Духовная жизнь в романе вообще претерпевает сильное упрощение, т. е. деградацию. Далее мы подробно рассмотрим, как в нем воплощается филология, а пока отметим лишь один аспект. Филологи Сережа, его мать и жена, похоже, относятся к своей профессии формально и понимают ее поверхностно. Они в самых неподходящих условиях предаются демагогии по поводу Пастернака, даже могут поругивать его, потому что это «модно». Аргументацией они себя не обременяют, а скорее воспроизводят некие снобистские стереотипы.

Сережа, как бы читая студентам лекцию «он-лайн» (на самом деле он ничего не читает, а занимается посторонними разговорами), совершенно спокойно отсылает их к «Википедии», словно это в порядке вещей.

Итак, общество, показанное в романе, бездуховно и некультурно и лишь симулирует духовную жизнь.

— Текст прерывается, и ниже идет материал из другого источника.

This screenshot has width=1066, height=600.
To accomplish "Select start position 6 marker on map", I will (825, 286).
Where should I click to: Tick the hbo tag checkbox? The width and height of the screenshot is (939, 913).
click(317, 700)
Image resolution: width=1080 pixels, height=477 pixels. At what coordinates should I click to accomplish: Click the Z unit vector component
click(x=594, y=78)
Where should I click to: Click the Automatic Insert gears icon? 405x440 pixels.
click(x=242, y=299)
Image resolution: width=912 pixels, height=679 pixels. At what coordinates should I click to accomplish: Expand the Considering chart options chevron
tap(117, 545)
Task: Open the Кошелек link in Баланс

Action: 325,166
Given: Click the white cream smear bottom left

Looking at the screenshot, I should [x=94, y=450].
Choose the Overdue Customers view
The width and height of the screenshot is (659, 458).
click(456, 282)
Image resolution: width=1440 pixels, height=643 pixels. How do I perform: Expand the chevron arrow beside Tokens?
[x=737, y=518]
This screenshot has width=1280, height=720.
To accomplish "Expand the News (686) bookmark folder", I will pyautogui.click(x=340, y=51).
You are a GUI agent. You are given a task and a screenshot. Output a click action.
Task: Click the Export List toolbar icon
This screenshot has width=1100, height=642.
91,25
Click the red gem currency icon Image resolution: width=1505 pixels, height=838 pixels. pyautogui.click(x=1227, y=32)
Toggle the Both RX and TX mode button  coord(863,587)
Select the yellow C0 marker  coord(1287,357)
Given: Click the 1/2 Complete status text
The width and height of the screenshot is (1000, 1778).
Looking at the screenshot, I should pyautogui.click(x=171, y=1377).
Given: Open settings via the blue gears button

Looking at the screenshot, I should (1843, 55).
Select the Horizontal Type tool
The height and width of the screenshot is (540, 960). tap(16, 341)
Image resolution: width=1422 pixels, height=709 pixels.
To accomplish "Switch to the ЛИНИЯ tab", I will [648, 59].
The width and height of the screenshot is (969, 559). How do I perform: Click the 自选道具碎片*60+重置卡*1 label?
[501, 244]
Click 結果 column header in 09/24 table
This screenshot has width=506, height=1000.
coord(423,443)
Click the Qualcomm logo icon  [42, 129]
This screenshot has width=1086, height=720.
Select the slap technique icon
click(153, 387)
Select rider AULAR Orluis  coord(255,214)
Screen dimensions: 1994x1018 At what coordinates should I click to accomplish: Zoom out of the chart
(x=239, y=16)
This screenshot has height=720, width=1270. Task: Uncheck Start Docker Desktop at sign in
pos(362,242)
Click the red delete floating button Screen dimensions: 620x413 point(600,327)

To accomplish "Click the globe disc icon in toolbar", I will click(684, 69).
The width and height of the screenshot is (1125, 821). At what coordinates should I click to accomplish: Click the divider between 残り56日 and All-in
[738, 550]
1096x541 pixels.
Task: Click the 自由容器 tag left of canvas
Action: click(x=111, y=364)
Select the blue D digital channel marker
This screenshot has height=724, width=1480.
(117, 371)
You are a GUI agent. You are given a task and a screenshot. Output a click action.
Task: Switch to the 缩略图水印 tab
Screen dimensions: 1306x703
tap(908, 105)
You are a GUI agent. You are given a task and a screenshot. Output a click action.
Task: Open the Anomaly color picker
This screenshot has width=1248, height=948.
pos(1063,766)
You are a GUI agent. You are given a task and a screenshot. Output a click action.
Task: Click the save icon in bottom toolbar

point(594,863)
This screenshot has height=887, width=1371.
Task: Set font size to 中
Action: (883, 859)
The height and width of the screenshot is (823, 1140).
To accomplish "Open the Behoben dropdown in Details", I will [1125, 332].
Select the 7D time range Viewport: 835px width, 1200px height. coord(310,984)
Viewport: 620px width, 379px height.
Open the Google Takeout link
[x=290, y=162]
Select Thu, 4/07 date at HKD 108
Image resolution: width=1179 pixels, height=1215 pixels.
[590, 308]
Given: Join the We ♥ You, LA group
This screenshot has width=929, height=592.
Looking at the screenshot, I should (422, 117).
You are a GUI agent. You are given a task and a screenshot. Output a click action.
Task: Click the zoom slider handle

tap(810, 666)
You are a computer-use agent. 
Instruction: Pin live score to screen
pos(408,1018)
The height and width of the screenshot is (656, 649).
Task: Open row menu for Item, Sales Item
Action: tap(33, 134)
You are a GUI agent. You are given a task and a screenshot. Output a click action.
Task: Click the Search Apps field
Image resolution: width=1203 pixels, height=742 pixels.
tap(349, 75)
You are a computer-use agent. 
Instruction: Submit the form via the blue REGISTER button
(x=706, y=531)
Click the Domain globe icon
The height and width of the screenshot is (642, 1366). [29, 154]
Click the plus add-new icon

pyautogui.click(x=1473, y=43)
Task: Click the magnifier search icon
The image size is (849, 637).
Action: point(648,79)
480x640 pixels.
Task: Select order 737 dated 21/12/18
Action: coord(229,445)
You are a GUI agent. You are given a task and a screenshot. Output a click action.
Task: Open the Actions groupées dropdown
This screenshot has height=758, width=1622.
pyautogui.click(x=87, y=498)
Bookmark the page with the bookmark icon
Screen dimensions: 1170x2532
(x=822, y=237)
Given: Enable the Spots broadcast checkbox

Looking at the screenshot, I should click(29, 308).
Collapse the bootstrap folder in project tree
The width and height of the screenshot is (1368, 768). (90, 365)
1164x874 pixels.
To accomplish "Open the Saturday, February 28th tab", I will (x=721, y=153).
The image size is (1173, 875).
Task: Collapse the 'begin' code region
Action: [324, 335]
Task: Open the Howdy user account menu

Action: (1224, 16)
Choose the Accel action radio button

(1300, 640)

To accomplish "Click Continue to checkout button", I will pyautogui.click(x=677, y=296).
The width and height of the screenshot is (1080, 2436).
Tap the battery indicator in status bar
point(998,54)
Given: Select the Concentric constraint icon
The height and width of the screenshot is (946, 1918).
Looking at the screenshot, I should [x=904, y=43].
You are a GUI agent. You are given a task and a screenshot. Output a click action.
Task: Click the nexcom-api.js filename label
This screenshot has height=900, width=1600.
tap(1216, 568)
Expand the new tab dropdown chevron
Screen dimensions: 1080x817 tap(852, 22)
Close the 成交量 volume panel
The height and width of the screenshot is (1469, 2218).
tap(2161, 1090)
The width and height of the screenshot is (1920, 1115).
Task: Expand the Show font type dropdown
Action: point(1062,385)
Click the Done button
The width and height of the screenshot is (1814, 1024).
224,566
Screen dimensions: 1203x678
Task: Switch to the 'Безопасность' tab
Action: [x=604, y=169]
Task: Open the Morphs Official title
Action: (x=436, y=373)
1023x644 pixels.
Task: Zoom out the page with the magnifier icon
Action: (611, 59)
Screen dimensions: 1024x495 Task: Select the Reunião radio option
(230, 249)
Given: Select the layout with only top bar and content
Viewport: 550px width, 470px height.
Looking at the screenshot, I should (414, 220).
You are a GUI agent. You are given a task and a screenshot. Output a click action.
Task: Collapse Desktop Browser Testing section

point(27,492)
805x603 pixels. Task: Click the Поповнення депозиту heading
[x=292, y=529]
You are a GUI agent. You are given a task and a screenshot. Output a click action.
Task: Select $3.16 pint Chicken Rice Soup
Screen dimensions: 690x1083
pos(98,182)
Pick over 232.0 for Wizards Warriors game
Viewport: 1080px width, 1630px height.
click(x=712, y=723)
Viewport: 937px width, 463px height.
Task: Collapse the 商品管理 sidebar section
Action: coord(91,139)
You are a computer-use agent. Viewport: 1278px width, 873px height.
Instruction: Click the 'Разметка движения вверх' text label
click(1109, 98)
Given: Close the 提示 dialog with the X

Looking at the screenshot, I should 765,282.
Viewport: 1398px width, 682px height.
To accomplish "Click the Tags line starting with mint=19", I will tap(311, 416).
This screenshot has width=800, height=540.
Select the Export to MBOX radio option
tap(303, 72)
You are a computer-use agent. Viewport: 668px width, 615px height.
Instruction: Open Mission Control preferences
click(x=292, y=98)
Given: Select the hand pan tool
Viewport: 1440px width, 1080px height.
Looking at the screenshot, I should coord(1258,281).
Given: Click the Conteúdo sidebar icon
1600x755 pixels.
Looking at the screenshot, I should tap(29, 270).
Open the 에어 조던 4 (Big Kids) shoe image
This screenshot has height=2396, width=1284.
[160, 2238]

Такой важной особенности антиутопии, как противостояние бездуховной технократической цивилизации и уничтожаемой (или уничтоженной) природы, у Данилова нет. И природа существует, и техника не достигла фантастических высот. И это понятно: действие происходит не в далеком, а в ближайшем будущем.

«Солипсизма», о котором пишет И. Кириенков, в романе тоже не наблюдается [6]. Главный герой изображен не то что бледно и схематично, но он не интересен. Зато окружающие, особенно жена и мать Сережи, студенты, показаны лаконичнее, но достаточно ярко, и через них - нравственное падение общества. На занятии Светы происходит такой откровенный диалог:

«- (...) Вы понимаете, что моего бывшего мужа скоро расстреляют?! Вы это понимаете или нет?! Какого х... вы задаёте мне свои эти м...ацкие вопросы? Вы не можете просто помолчать, как нормальный человек?

- Светлана Игоревна, простите, но это очень интересный случай с точки зрения и социологии, и литературы.

- Б. Выросло какое-то поколение монстров» [4] (В тексте обсценная и пейоративная лексика не сокращается.)

Выражаясь словами И. Бродского, «взгляд, конечно, очень варварский, но верный». Особенно красноречивы злобные комментарии в чате Сережи, где его клянут как «педофила» и желают ему по-сажения на кол. Остается добавить, что и Света и мамаша Сережи также относятся к более ранним «поколениям монстров».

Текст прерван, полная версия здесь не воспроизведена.